══ INFORMATION GIVEN ══

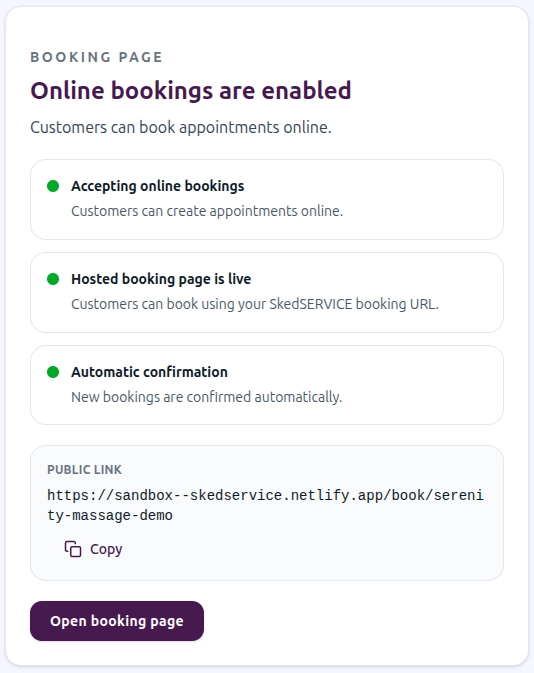Click the PUBLIC LINK label

[85, 470]
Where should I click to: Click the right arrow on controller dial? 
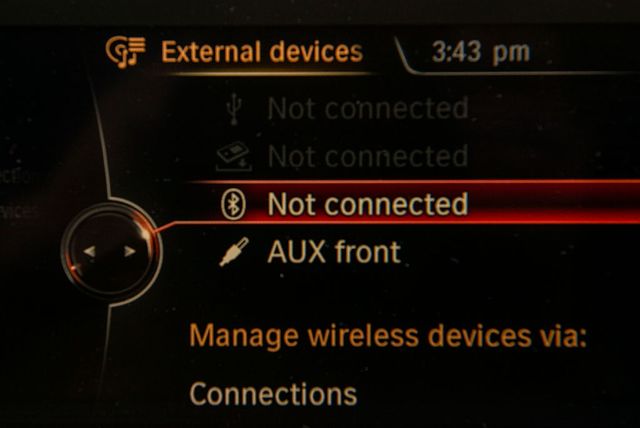[129, 251]
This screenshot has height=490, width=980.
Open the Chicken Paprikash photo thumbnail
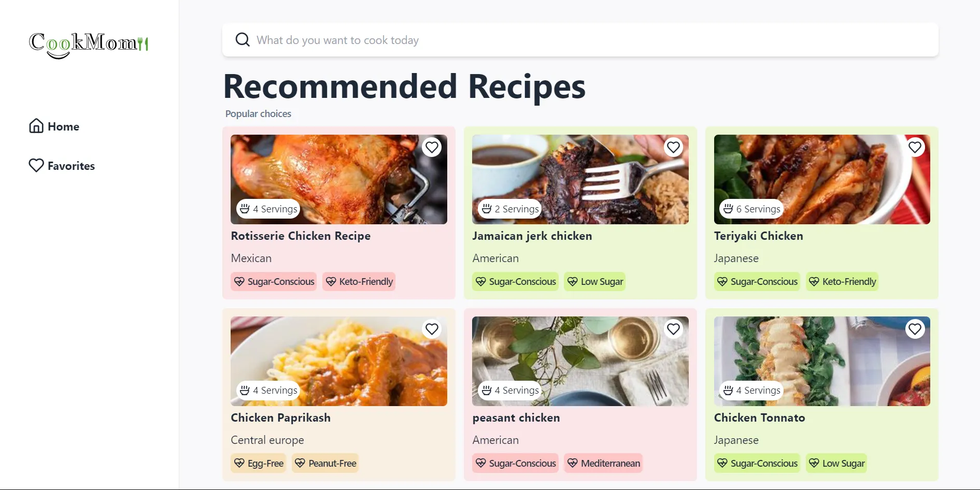pos(338,361)
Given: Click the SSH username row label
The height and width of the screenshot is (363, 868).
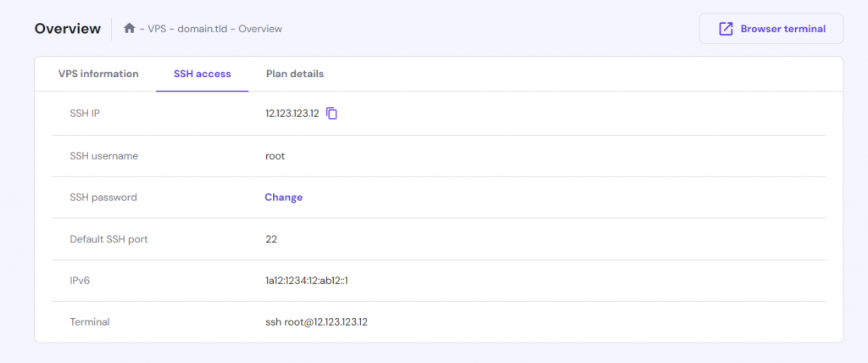Looking at the screenshot, I should pos(103,156).
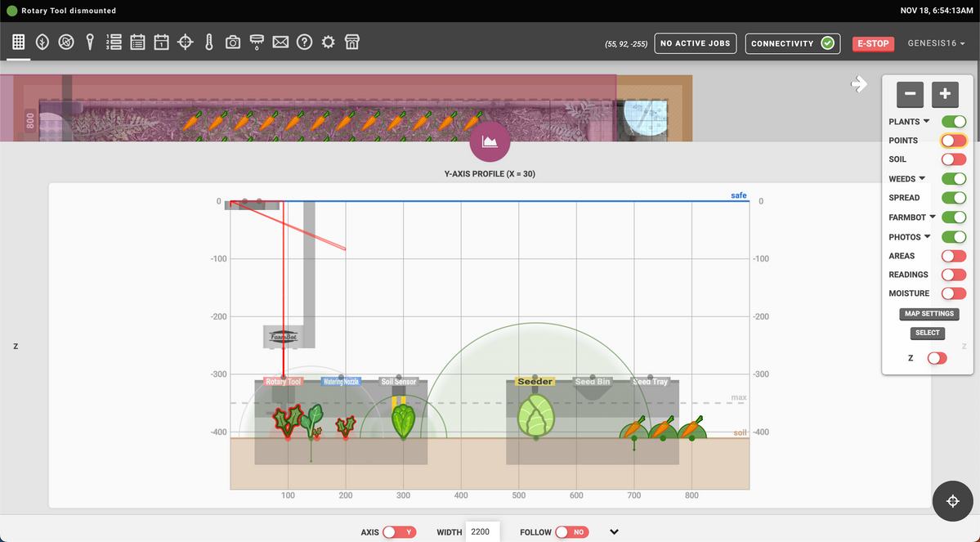This screenshot has height=542, width=980.
Task: Click the Sensors thermometer icon
Action: [208, 41]
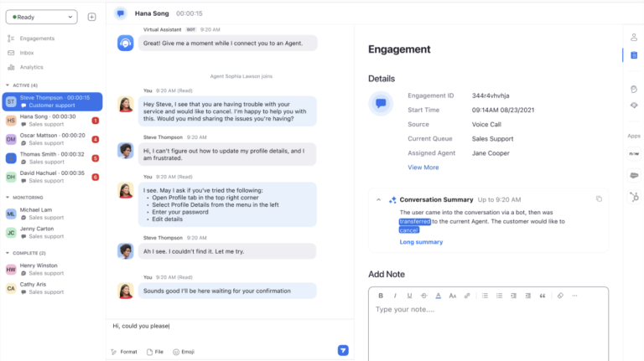Click the plus button beside Ready status
Viewport: 644px width, 361px height.
click(x=91, y=17)
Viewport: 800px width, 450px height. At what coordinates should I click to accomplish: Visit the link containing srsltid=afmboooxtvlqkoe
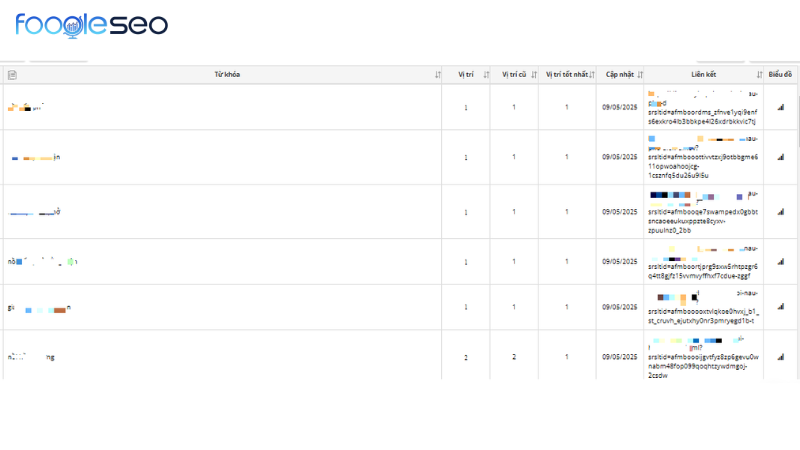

═══

• [WHAT TO PRODUCE] After locating the line containing "Open the Chicken Paprikash photo thumbnail" in the entries above, return it and every line after it exactly, ending at the line containing "Given: Click the SSH username row label", without pictures.

• [REPLY]
Open the Chicken Paprikash photo thumbnail
pos(338,361)
Given: Click the SSH username row label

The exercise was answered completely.